Dataset entries:
---------------
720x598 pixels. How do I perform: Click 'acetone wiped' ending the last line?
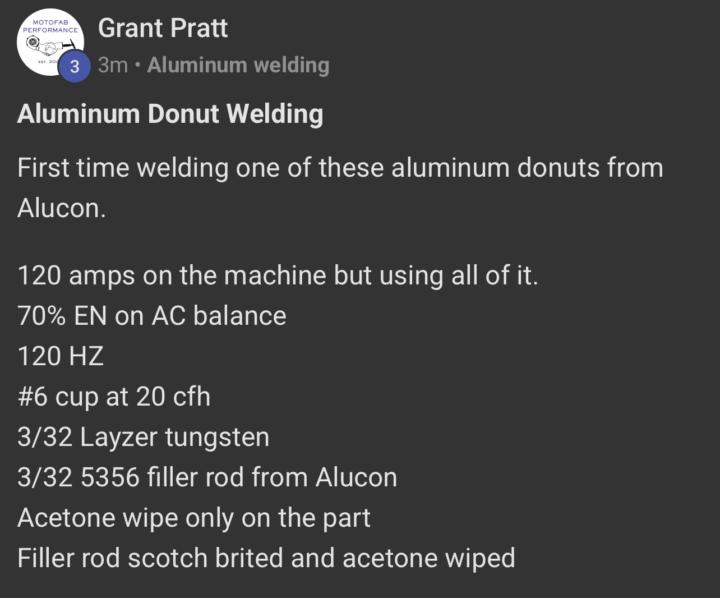(x=429, y=558)
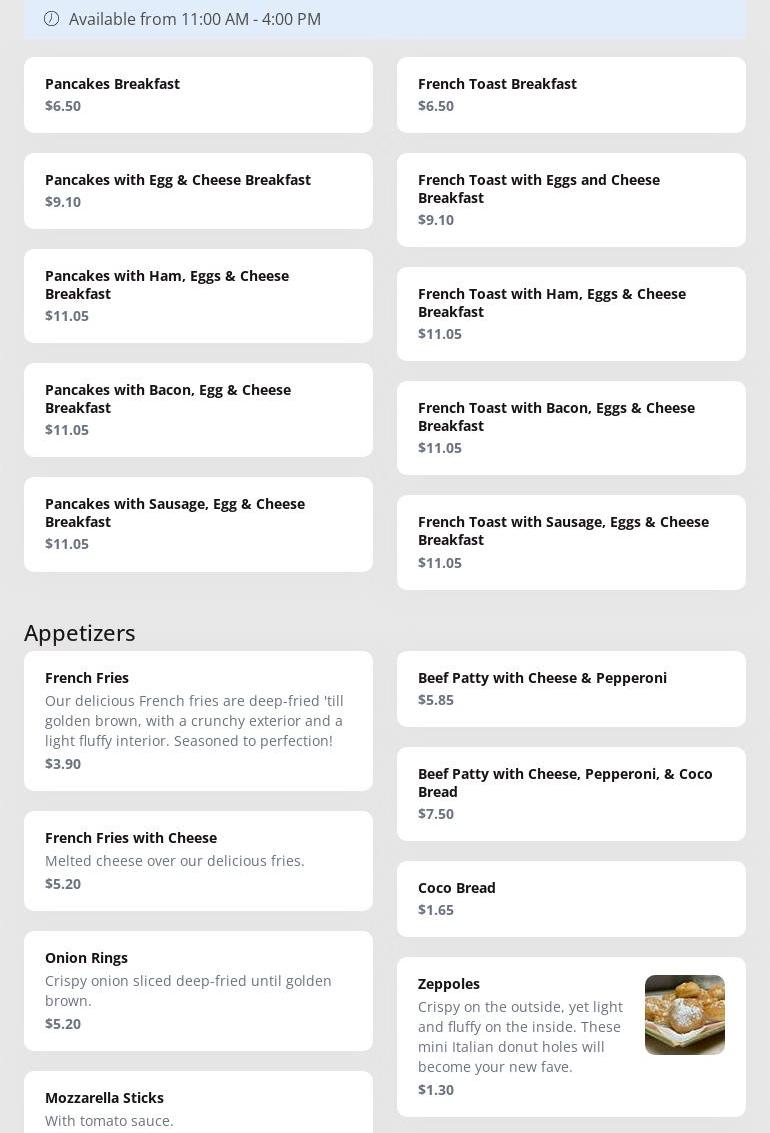Viewport: 770px width, 1133px height.
Task: Pick the Coco Bread item for $1.65
Action: (571, 899)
---------------
### To do
Give back all of the data exactly, but not the pictures.

### Response to this task
720x598 pixels. How do I perform: Click 'acetone wiped' ending the last line?
(x=429, y=558)
Viewport: 770px width, 1133px height.
Task: Pick the Coco Bread item for $1.65
Action: (571, 899)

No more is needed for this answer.